On that public perception of officers, Russel Kerr said that the industry has made really significant progress over the last ten or 15 years; ‘in my view regulation has without a shadow of a doubt improved the private security industry …. our people are absolutely front and centre’. He gave the examples of security staff as the face of multi-national corporations, by managing their receptions; and making vital first impressions welcoming people to and from cruise liners; and reassuring customers in shopping centres. Improving perception, he went on, is through uniform, posture, and engagement with the public; among the skills for officers he listed were empathy, and being customer focused, and non-confrontational, and being prepared for emergencies.

He recalled the BSIA’s recent annual awards, which instead of the usual London lunch had to be held online – ‘our industry and people are doing absolutely extraordinary things’.

Tony Cockcroft praised the industry’s united voice, and said that now is the time to use the momentum as a result of pandemic-related work, to raise the profile of private security. “We know how professional we are; we are very good at telling ourselves how profession we are; but we have to project that image to the wider public.”

Ian Todd, who began working in the ambulance service before he moved into industry regulation, mentioned that he has done some volunteering for the ambulance service during the pandemic, and referred to the important work by security officers outside hospital A&E departments. Asked by Tom Ford about private security’s work with police, Ian Todd said that it was time to extend that work, and for consistency nationally; ‘to have the same quality conversations everywhere about what the partnership looks like’. This would not be privatisation of the police, he added, but police and private security using different skillsets ‘in the most appropriate way’.

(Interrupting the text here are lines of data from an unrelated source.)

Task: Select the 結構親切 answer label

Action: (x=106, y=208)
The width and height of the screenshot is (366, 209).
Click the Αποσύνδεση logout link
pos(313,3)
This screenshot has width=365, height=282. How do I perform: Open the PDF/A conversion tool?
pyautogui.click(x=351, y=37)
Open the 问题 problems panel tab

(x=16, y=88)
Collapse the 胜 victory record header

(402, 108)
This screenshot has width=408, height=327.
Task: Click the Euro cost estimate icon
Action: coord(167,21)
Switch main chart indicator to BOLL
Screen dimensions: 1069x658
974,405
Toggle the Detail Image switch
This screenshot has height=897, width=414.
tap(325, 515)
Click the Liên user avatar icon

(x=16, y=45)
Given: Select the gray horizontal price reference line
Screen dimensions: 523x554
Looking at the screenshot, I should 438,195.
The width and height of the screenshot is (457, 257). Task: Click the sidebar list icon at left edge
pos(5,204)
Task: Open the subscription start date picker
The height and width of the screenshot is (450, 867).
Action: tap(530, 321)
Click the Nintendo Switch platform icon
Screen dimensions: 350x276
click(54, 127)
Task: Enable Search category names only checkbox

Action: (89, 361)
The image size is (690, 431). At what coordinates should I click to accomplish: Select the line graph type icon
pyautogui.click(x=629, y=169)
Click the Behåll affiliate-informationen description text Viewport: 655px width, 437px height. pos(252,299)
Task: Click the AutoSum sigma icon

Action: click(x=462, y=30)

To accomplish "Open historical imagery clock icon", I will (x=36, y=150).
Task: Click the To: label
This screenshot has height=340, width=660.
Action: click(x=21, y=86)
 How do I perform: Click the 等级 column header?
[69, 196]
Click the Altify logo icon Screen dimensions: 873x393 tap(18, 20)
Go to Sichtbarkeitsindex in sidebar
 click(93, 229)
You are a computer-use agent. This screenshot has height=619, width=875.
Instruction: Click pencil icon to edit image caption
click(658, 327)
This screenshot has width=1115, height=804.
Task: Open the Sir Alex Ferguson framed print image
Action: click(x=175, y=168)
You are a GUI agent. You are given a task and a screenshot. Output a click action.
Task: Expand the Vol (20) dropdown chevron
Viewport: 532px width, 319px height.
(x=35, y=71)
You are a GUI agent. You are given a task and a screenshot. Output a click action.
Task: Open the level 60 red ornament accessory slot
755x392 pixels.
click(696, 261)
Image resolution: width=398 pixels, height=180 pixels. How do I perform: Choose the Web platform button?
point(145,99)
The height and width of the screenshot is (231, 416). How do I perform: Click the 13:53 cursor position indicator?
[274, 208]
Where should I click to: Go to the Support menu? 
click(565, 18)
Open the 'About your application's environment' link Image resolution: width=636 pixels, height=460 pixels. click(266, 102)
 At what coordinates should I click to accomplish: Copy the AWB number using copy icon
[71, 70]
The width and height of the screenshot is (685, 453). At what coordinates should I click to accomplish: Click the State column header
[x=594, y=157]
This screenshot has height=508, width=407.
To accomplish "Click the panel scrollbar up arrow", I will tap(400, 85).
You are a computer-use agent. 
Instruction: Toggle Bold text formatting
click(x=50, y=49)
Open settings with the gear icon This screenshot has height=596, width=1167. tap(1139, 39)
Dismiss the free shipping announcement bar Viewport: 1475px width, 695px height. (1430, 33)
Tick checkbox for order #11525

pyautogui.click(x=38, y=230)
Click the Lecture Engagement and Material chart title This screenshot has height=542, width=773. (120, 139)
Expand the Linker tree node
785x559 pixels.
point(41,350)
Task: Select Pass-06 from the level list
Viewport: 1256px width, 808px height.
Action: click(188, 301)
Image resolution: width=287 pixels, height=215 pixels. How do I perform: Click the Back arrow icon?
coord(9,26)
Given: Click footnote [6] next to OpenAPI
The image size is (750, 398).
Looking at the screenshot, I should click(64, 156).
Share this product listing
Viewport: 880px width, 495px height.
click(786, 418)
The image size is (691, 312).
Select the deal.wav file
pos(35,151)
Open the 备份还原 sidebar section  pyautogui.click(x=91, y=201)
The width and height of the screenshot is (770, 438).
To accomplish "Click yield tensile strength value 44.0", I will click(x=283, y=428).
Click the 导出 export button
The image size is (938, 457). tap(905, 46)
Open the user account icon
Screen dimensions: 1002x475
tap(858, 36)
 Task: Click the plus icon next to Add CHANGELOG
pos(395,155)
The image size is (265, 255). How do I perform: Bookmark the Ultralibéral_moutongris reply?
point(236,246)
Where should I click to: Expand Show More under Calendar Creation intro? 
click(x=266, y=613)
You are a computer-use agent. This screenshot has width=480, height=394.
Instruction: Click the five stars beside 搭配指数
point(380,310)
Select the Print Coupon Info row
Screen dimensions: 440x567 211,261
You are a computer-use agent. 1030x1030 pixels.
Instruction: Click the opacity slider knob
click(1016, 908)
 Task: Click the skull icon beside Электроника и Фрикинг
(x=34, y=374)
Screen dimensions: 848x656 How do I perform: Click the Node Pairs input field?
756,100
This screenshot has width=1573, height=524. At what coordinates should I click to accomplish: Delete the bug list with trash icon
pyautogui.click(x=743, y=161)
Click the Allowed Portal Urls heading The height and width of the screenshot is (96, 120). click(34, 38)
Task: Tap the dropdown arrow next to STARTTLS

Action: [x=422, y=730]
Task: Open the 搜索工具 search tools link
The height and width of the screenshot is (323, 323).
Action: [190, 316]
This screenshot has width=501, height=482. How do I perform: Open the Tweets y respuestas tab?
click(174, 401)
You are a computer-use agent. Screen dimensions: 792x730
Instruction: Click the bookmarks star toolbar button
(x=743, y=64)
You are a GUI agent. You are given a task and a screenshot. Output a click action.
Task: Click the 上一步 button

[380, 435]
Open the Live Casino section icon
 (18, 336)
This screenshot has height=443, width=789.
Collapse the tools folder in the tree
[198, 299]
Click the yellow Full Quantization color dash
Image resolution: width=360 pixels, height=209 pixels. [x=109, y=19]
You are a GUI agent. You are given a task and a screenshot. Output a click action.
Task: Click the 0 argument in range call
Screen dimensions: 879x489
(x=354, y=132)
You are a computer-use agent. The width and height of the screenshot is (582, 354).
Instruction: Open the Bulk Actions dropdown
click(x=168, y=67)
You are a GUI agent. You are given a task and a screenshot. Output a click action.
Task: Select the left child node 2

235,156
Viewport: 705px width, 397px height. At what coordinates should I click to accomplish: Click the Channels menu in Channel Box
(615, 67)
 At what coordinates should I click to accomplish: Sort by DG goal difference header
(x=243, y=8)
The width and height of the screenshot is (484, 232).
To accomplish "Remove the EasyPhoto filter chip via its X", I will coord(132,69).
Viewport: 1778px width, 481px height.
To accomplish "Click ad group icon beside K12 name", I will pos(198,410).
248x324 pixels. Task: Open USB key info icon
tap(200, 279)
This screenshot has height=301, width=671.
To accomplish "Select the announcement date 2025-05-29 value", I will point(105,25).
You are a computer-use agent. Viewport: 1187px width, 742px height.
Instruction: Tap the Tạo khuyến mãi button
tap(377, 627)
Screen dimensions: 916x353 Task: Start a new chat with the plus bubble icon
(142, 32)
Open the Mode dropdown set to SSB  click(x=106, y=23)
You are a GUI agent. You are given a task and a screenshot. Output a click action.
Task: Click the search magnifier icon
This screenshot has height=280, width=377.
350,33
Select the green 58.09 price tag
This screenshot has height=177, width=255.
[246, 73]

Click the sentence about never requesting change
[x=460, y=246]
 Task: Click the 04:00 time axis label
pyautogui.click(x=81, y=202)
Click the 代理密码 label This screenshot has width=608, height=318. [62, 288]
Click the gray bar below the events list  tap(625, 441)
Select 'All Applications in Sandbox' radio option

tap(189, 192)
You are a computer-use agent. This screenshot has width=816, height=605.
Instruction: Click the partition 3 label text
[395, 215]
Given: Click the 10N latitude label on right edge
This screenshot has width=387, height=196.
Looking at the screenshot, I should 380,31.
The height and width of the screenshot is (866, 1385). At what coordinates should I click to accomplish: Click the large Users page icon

Aired towards the end of the webinar was the idea of a ‘National Pandemic Association’ of ‘key worker’ sectors such as private security. Tony Cockcroft said that initially as a country, we were unprepared. “We know that we are not out of Covid, we know there is a chance, looking at other countries, that there may well be a second spike. And I think if we did have that National Pandemic Association, including all key workers, that it would certainly enable us to mobilise and initialise a response far quicker than we are able to do [in March].”